We’ve been talking about the problems fake AI photos can create for months, ever since it became clear that AI image generators would be able to come up with pictures that are indistinguishable from reality. That’s why I don’t like how easy it is to use Google’s AI in photos and change those memories until they stop looking like whatever you actually photographed.
These tools can be used for malicious purposes, like faking photos of candidates during a big election year. People who still don’t know how good AI imagery can be might be fooled easily.
But then, fake Taylor Swift AI porn images started popping up a few weeks ago. I am sure it must have been an incredibly painful event for the beloved music star. But the flip side is that the world is now aware of how realistic these fake AI images can be.
I’m not saying the Taylor Swift AI scandal is the reason why OpenAI has just announced that it will watermark AI photos created with ChatGPT and Dall-E 3. Or that Meta is taking a similar approach on its social platforms because of the explicit AI content that made the rounds in the past week. But it’s all happening now, much later than it should have.
OpenAI announced the new changes in a help document. The company is embracing the C2PA AI standards that Adobe and others announced in October. C2PA stands for the Coalition for Content Provenance and Authenticity, a consortium of companies that are developing ways to identify the types of content you might see online, including AI-generated photos, videos, and other types of media.
OpenAI will start showing people what images were created with ChatGPT and Dall-E by placing a “CR” symbol in the top-left corner. The CR watermark stands for the Content Credentials watermark initiative that comes from the same C2PA group.
You’ll see the watermark in the top left corner of ChatGPT and Dall-E images, like in the examples in this post.

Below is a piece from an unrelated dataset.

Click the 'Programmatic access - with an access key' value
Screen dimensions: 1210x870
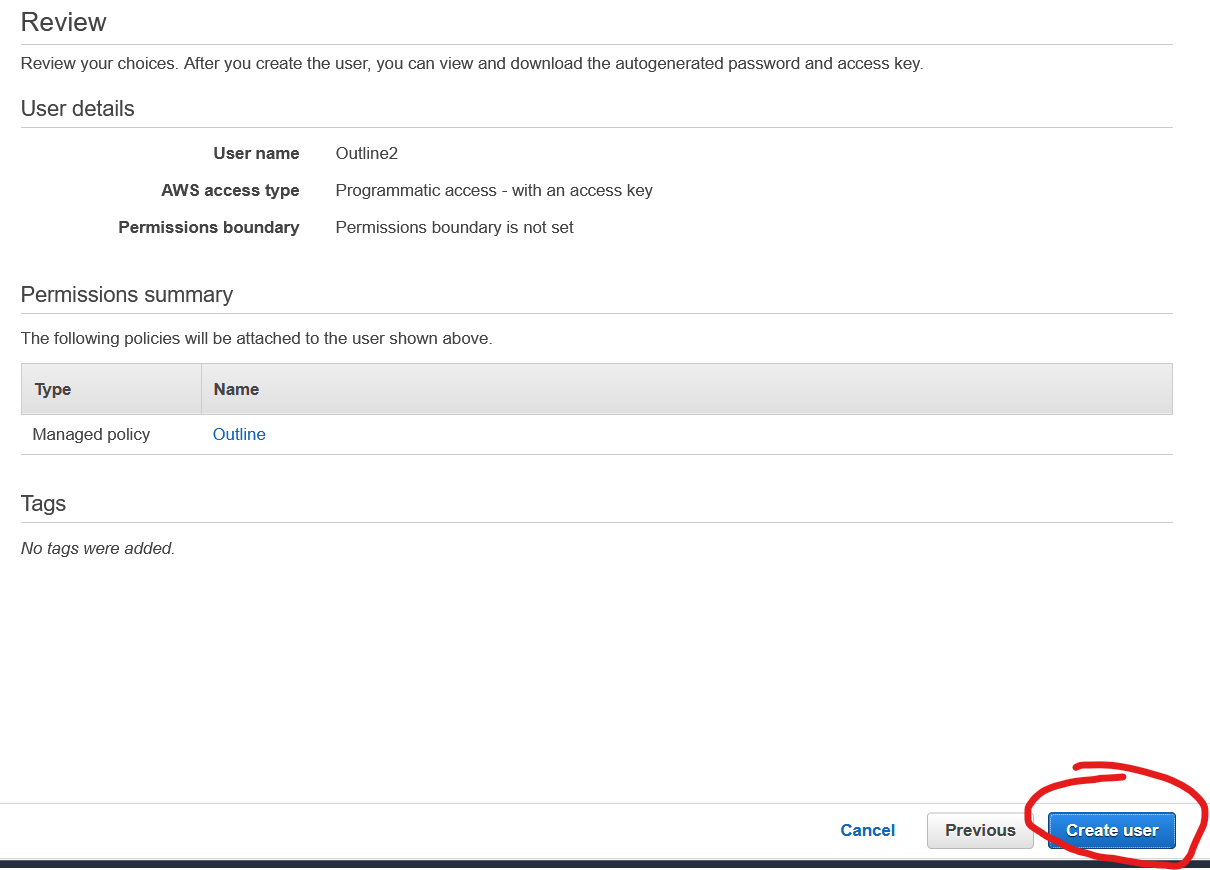[x=494, y=190]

Watermarks can be removed, of course. We saw it happen with the watermarks Samsung places on the AI-edited Galaxy S24 photos. That’s why the OpenAI images will also feature metadata information that will specify the origin of a picture. You’ll ChatGPT or Dall-E appear in the description.
But metadata can also be removed, something OpenAI cautions:
Metadata like C2PA is not a silver bullet to address issues of provenance. It can easily be removed, either accidentally or intentionally. For example, most social media platforms today remove metadata from uploaded images, and actions like taking a screenshot can also remove it. Therefore, an image lacking this metadata may or may not have been generated with ChatGPT or our API.
Still, OpenAI finally watermarking AI content in images is a good start. Some of the watermarks and metadata will be erased, sure. But more people might be exposed to them. They’ll at least learn that some of the images they see online might be fake.
The work has just started for OpenAI. It will only watermark ChatGPT and Dall-E images as AI creations, not text or voice. But all photos you generate with ChatGPT and Dall-E on the web now include the metadata. The mobile versions of the apps will get the same features by February 12th.
OpenAI also notes that files will be slightly larger now that they’ll include watermarks and metadata.
Separately, Meta announced plans to identify AI content in Facebook, Instagram, and Threads, including video and audio. The company plans to label AI images whose provenance Meta can detect, including C2PA-marked ones.
Meta will also add “Imagined with AI” labels to photos created with its own AI and place invisible watermakers on them.
This will be an ongoing effort, and it’ll take time until Meta can apply AI labels to AI-generated content.